■ What the exercise asks:
Once you reach the line containing "1456x819 pixels. How", reproduce it and every later line exactly, through the end of the data.

■ Task material:
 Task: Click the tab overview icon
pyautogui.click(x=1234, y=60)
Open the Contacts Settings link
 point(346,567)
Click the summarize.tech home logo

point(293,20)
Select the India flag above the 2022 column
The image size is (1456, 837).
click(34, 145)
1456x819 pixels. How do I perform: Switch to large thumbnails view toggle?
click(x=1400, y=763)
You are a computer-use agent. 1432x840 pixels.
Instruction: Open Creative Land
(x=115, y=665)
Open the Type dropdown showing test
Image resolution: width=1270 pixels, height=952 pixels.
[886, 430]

■ Answer for the task:
1456x819 pixels. How do I perform: Switch to large thumbnails view toggle?
click(x=1400, y=763)
You are a computer-use agent. 1432x840 pixels.
Instruction: Open Creative Land
(x=115, y=665)
Open the Type dropdown showing test
Image resolution: width=1270 pixels, height=952 pixels.
[886, 430]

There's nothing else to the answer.